### Problems and tasks
a - Write out the passage of the press release between "Aug 12, 2005, 01:00" and "of copyright-protected works.", inclusive, word for word.
b - State whether each of the following statements agrees with the press release, answering yes or no and quoting the words of the press release that decide it: (i) The Project will begin with the digitization of works in the public domain. (ii) Google's plan calls for copying the collections of five major libraries. (iii) Patricia Schroeder is identified as AAP's President and CEO.

### Document text
Google Library Project Raises Serious Questions for Publishers and Authors

Aug 12, 2005, 01:00 ET from Association of American Publishers

    WASHINGTON, Aug. 12 /PRNewswire/ -- The U.S. publishing industry, through
 the Association of American Publishers (AAP), continues to express to Google
 grave misgivings about the Google Print Library Project and specifically the
 Project's unauthorized copying and distribution of copyright-protected works.
 "Google's announcement does nothing to relieve the publishing industry's
 concerns," said Patricia Schroeder, AAP's President and CEO.
     While publishers are eager to explore initiatives that promise to bring
 books to a vastly expanded audience through the innovative use of technology,
 the Google Print Library Project is digitally reproducing copyrighted works to
 support Google's sale of advertising in connection with its online search
 business operations without corresponding participation or approval by the
 copyright holders. Although the Project will get underway with the
 digitization of works in the public domain over the next three months,
 Google's plan calls for digitally copying every work in the collections of
 three major libraries unless specifically denied permission for a particular
 work by the copyright owner.  "Google's procedure shifts the responsibility
 for preventing infringement to the copyright owner rather than the user,
 turning every principle of copyright law on its ear," said Mrs. Schroeder.

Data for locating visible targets

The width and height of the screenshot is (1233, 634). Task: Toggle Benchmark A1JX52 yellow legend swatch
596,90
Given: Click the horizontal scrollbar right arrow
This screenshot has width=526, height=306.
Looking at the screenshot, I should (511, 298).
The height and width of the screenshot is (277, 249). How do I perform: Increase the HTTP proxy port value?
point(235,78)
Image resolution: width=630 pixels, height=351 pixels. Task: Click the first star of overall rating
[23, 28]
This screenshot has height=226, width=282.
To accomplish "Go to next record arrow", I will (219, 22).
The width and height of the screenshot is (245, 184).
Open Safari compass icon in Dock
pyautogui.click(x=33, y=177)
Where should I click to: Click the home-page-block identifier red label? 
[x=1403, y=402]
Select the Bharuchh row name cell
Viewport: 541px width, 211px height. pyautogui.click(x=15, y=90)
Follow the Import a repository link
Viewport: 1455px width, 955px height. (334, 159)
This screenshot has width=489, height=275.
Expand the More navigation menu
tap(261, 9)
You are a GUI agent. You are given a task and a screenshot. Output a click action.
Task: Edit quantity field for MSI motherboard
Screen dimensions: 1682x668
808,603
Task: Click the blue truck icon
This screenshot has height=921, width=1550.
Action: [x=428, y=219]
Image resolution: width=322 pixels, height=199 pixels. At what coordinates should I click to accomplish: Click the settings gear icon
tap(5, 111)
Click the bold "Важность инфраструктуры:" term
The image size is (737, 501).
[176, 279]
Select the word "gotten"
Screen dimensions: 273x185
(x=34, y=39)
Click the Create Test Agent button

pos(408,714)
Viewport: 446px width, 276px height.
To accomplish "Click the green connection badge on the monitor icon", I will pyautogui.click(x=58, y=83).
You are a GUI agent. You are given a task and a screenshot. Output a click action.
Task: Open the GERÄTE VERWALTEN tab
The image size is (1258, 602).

### Answers for the exercise
a -
Aug 12, 2005, 01:00 ET from Association of American Publishers

    WASHINGTON, Aug. 12 /PRNewswire/ -- The U.S. publishing industry, through
 the Association of American Publishers (AAP), continues to express to Google
 grave misgivings about the Google Print Library Project and specifically the
 Project's unauthorized copying and distribution of copyright-protected works.

b -
(i) Yes: "the Project will get underway with the digitization of works in the public domain over the next three months"
(ii) No: "digitally copying every work in the collections of three major libraries"
(iii) Yes: "said Patricia Schroeder, AAP's President and CEO"